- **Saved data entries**
================

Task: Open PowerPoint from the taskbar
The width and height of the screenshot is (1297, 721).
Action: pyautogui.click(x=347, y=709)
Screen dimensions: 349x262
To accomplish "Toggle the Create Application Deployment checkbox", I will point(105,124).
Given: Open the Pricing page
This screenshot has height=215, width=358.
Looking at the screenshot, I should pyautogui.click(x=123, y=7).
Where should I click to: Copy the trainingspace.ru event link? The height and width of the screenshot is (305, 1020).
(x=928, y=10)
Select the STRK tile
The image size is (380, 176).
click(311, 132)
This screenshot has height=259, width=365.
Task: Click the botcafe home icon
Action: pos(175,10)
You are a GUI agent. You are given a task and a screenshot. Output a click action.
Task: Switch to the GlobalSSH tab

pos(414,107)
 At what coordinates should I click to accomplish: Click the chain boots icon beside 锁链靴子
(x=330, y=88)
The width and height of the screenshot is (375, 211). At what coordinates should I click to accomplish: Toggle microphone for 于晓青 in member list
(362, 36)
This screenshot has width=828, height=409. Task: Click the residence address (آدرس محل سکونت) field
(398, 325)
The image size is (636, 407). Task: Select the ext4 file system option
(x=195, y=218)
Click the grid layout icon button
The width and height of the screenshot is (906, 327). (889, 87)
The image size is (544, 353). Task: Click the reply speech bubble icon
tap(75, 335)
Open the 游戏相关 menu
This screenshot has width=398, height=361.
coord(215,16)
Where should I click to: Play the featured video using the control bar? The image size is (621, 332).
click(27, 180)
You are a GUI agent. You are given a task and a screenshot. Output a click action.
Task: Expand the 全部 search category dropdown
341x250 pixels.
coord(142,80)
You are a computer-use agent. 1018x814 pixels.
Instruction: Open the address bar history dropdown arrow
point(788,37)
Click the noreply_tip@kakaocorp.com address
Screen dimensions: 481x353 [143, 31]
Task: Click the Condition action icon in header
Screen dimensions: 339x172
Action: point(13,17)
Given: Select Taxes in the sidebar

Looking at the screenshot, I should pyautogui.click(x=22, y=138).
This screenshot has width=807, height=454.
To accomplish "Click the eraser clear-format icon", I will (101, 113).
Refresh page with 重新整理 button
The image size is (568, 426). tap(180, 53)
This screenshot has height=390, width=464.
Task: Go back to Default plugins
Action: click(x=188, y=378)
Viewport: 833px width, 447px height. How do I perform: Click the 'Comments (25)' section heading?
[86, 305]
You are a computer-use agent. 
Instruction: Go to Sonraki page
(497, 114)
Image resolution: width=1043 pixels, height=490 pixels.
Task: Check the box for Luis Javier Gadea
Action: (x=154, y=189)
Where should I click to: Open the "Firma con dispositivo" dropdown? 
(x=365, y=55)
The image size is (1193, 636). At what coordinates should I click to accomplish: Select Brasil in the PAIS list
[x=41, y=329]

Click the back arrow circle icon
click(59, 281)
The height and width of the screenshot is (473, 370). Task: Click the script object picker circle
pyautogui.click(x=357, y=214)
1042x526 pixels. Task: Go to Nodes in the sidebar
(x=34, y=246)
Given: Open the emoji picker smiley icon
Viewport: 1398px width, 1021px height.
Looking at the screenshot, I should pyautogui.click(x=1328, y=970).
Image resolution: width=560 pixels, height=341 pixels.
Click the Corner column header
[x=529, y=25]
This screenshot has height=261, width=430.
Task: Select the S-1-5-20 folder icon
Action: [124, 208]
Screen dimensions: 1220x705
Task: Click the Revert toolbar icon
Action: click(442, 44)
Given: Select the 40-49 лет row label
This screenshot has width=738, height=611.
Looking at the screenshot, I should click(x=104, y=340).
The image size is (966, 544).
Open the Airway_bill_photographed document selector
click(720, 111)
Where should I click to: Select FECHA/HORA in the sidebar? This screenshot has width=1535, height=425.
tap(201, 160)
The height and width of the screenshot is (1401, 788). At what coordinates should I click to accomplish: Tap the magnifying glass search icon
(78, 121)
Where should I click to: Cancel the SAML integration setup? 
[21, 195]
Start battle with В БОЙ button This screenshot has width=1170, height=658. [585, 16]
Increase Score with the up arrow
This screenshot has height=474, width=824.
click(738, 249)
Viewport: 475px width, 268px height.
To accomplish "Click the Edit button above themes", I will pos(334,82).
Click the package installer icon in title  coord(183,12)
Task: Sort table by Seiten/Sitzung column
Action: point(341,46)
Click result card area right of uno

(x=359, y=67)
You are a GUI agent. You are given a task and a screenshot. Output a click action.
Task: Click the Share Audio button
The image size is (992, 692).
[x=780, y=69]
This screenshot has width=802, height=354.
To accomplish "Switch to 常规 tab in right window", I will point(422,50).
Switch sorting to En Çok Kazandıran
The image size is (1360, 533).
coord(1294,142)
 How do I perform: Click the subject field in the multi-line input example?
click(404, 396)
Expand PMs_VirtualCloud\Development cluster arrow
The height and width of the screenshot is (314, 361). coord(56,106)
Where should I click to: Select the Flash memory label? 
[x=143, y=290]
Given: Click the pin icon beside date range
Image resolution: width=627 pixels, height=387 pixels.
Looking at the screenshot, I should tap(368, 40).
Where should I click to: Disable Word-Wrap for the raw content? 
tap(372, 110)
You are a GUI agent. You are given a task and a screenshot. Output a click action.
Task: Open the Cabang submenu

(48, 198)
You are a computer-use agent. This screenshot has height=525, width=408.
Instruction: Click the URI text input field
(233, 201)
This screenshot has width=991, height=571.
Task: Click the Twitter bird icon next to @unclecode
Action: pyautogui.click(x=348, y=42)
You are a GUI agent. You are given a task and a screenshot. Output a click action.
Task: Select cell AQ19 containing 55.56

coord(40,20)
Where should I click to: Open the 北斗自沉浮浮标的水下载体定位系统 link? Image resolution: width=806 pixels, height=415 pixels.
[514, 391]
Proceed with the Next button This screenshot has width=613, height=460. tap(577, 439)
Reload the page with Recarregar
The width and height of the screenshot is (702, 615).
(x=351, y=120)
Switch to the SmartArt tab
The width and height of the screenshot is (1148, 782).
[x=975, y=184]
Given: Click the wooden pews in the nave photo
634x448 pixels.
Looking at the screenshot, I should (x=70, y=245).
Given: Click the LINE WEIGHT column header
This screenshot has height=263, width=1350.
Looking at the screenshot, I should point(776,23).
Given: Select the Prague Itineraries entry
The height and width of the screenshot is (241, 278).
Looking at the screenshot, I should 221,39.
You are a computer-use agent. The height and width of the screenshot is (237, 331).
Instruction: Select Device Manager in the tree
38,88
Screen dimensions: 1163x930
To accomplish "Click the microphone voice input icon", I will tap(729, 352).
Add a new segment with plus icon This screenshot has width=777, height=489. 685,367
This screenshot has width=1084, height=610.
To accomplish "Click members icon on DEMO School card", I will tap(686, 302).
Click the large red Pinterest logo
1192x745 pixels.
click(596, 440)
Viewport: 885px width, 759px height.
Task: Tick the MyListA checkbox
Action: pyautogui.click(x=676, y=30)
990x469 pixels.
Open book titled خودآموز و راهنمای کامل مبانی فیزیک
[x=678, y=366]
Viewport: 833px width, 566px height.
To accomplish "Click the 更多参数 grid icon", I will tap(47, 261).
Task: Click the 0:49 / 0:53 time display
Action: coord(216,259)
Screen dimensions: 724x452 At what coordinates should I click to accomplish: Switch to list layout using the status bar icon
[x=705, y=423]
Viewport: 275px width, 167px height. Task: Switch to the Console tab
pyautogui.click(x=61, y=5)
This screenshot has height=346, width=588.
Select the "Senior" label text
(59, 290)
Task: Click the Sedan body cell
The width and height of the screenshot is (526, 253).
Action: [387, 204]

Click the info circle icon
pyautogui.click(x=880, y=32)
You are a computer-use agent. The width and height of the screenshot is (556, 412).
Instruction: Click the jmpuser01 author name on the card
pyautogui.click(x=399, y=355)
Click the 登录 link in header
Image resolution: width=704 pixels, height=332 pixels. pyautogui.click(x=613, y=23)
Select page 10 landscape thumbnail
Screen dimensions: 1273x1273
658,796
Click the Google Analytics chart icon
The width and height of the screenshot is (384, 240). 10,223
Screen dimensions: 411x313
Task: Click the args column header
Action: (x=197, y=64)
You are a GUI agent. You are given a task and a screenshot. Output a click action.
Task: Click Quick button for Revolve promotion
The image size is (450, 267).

================

- **Exercise brief**
Lines that contain "computer" are to be copied from the records above.

- **Exercise solution**
You are a computer-use agent. 1018x814 pixels.
You are a computer-use agent. 
You are a computer-use agent. This screenshot has height=525, width=408.
You are a computer-use agent. The height and width of the screenshot is (237, 331).
You are a computer-use agent. The width and height of the screenshot is (556, 412).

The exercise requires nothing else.